Trecho do texto
Comunicação Social

Ricardo Valadas, Presidente da Associação Sindical dos Funcionários de Investigação Criminal da Polícia Judiciária.

Correio da manhã, 03 de junho de 2018

A aposta na segurança é um investimento e não uma despesa.

Após uma análise de um evento organizado pela Universidade do Algarve (UALG) na passada sexta-feira – II Jornadas de Turismo em Segurança - foi possível analisar alguns elementos, que confirmam que o turismo e a economia portuguesa, dependem em grande medida dos indicadores de segurança existentes no nosso país.  

Em muitos dos resultados, nos estudos e questionários efetuados pela UALG, sobre perceção ao sentimento de segurança no destino turístico, o item segurança não aparece como fator decisivo na escolha do destino. Estes fatores são o clima, a hospitalidade e as praias.  

O fator segurança não aparece em primeiro lugar porque, no que ao destino Portugal diz respeito, este fator é assumidamente intrínseco à imagem do destino turístico. Já não se pensa em segurança quando se escolhe Portugal, porque esta existe e faz parte do nosso país.

Excerto de dados
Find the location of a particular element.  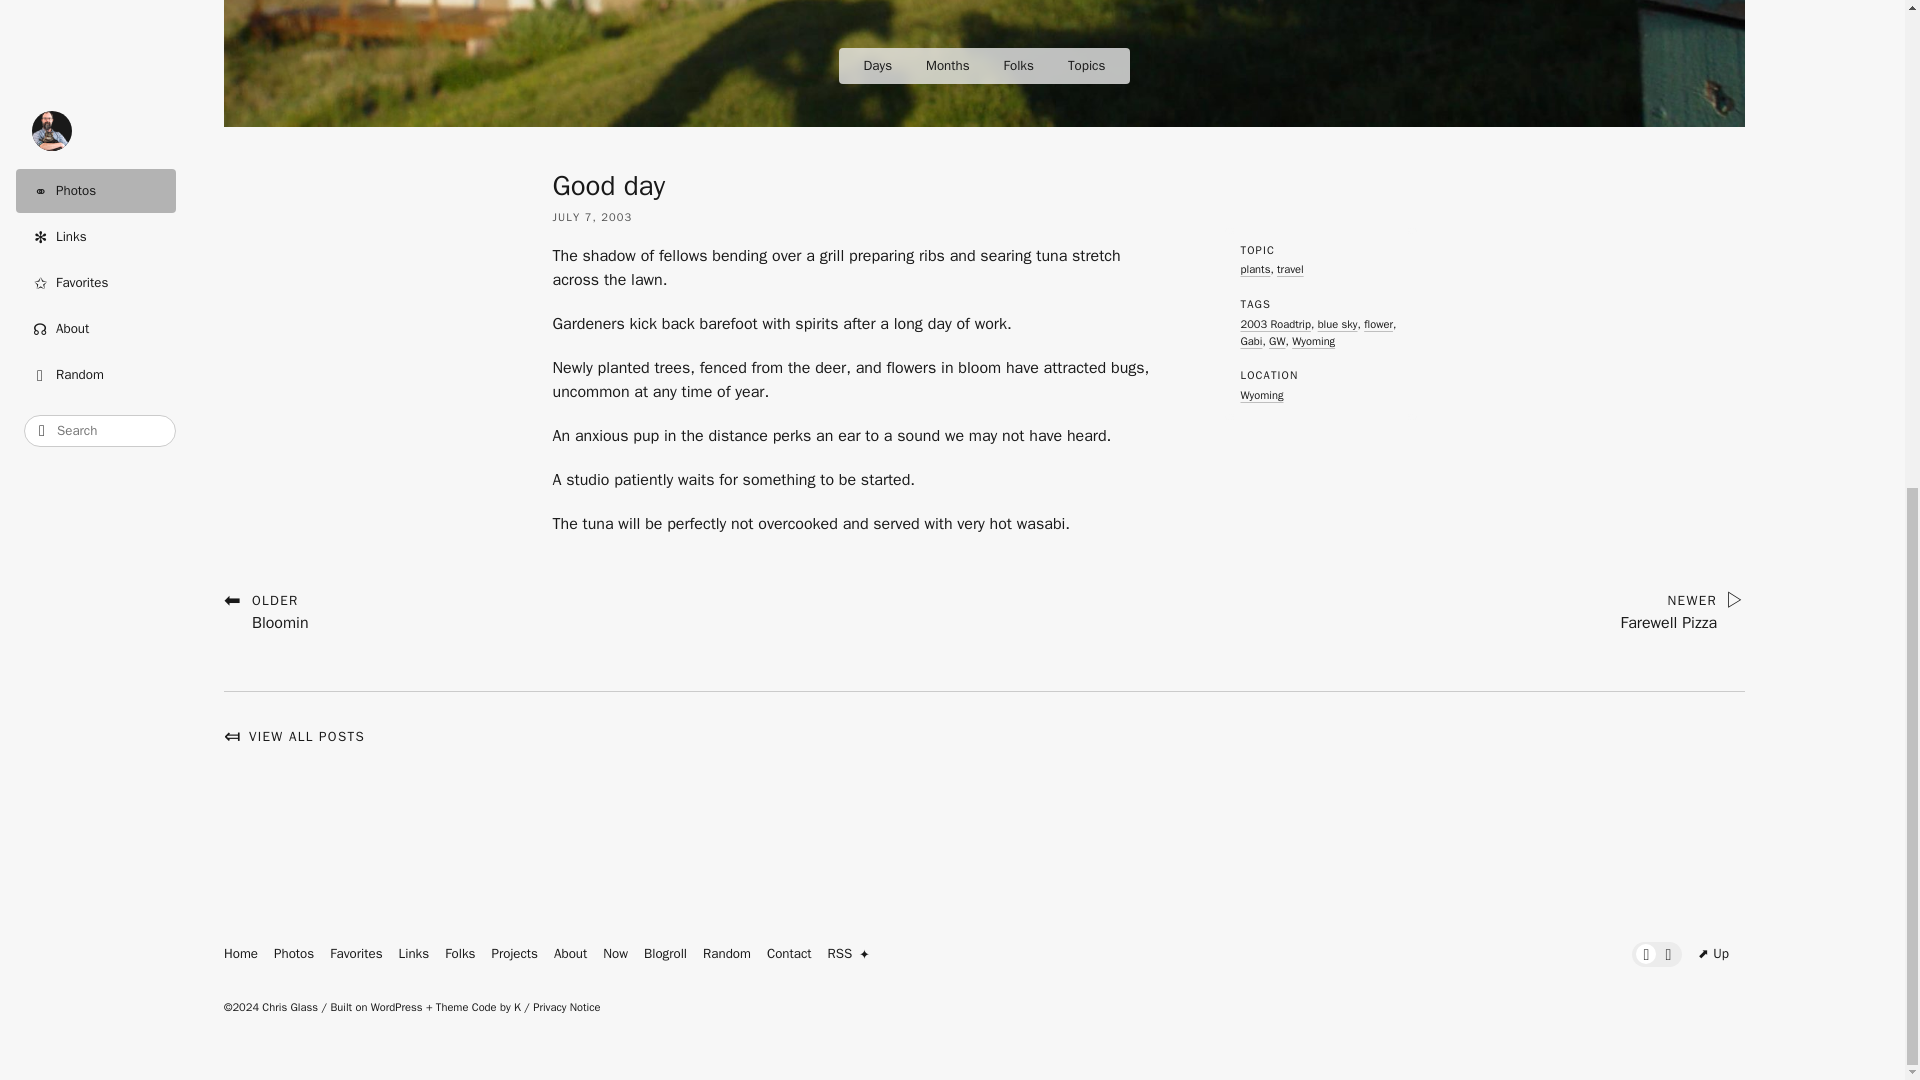

Contact is located at coordinates (266, 611). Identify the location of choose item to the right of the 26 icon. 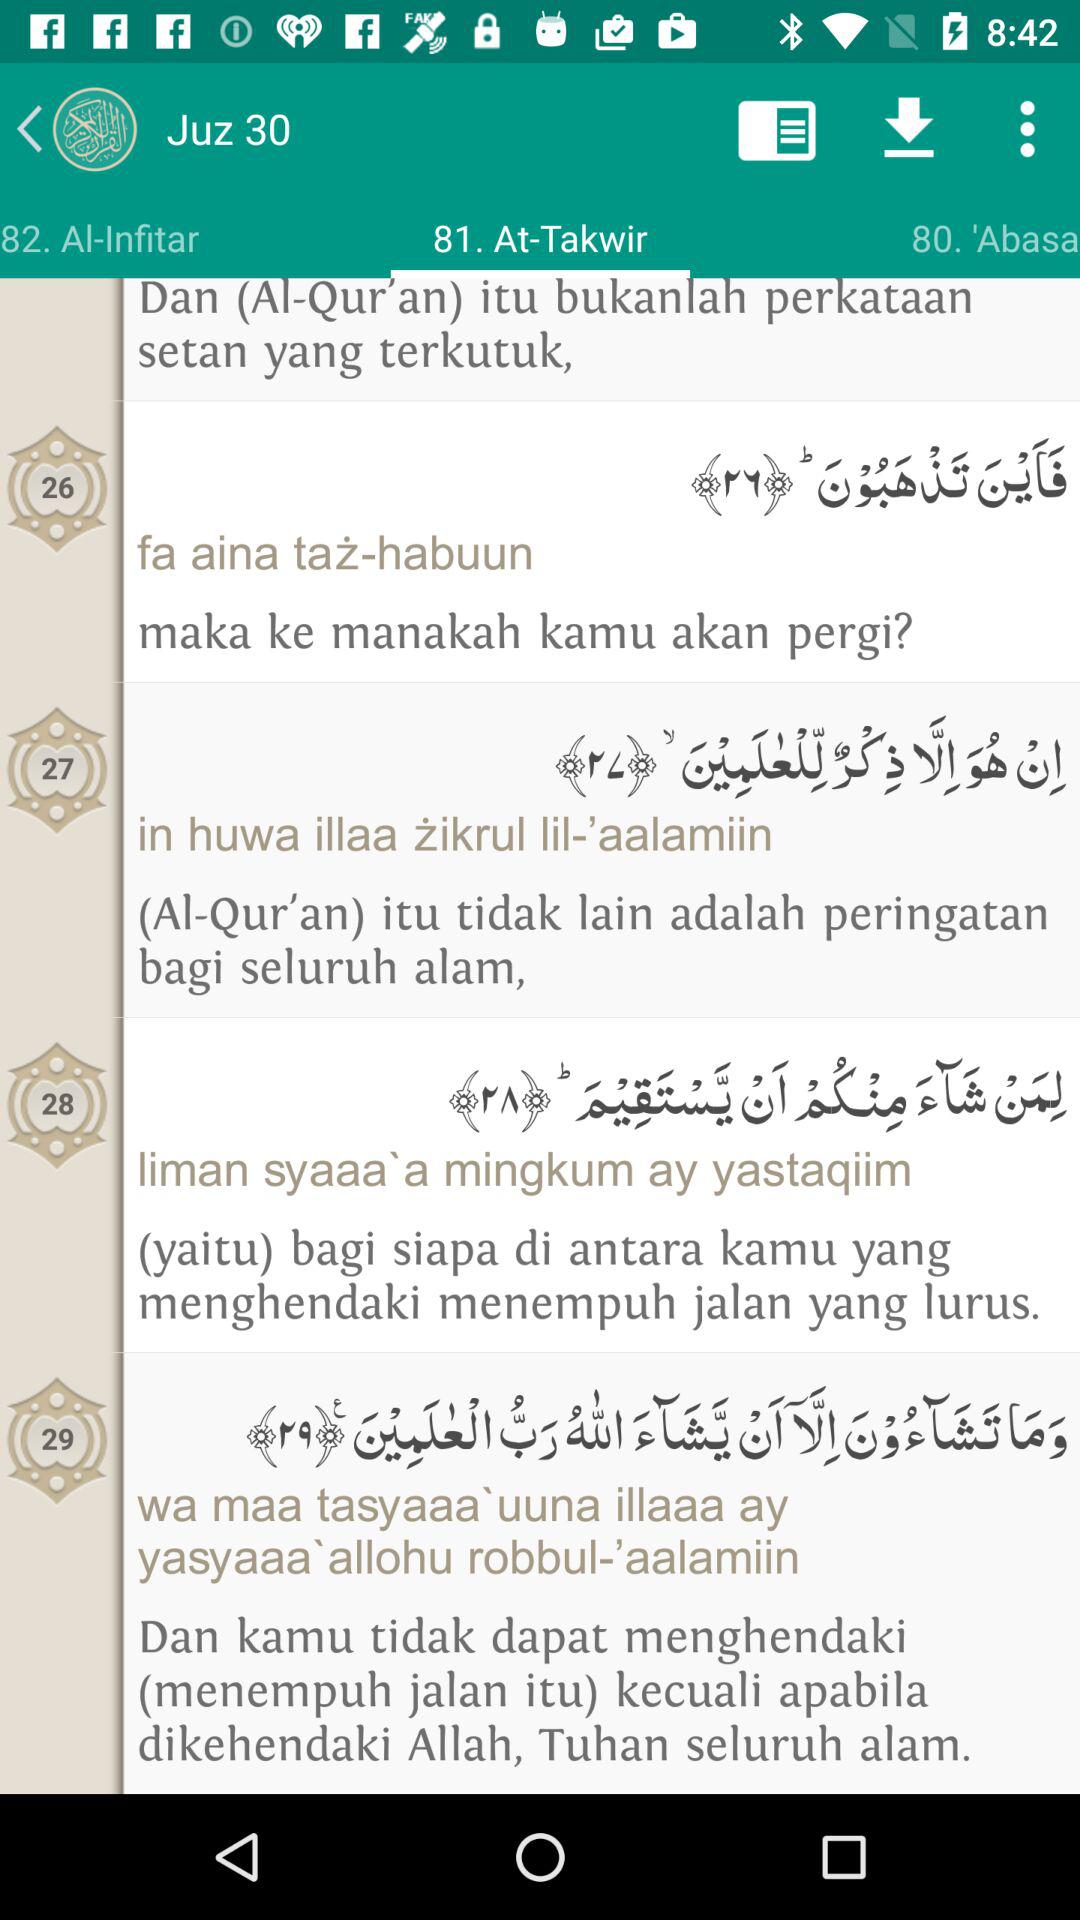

Instruções de trabalho
A – Enumere os fatores que, segundo o texto sobre segurança e turismo, aparecem como decisivos na escolha do destino nos estudos da UALG.
B – Atualize a parte do texto sobre segurança e turismo que abre com as palavras que contêm "O fator segurança" e fecha com "do nosso país.", substituindo "destino turístico" por "destino de férias".

Soluções
A – O clima, a hospitalidade e as praias.

B –
O fator segurança não aparece em primeiro lugar porque, no que ao destino Portugal diz respeito, este fator é assumidamente intrínseco à imagem do destino de férias. Já não se pensa em segurança quando se escolhe Portugal, porque esta existe e faz parte do nosso país.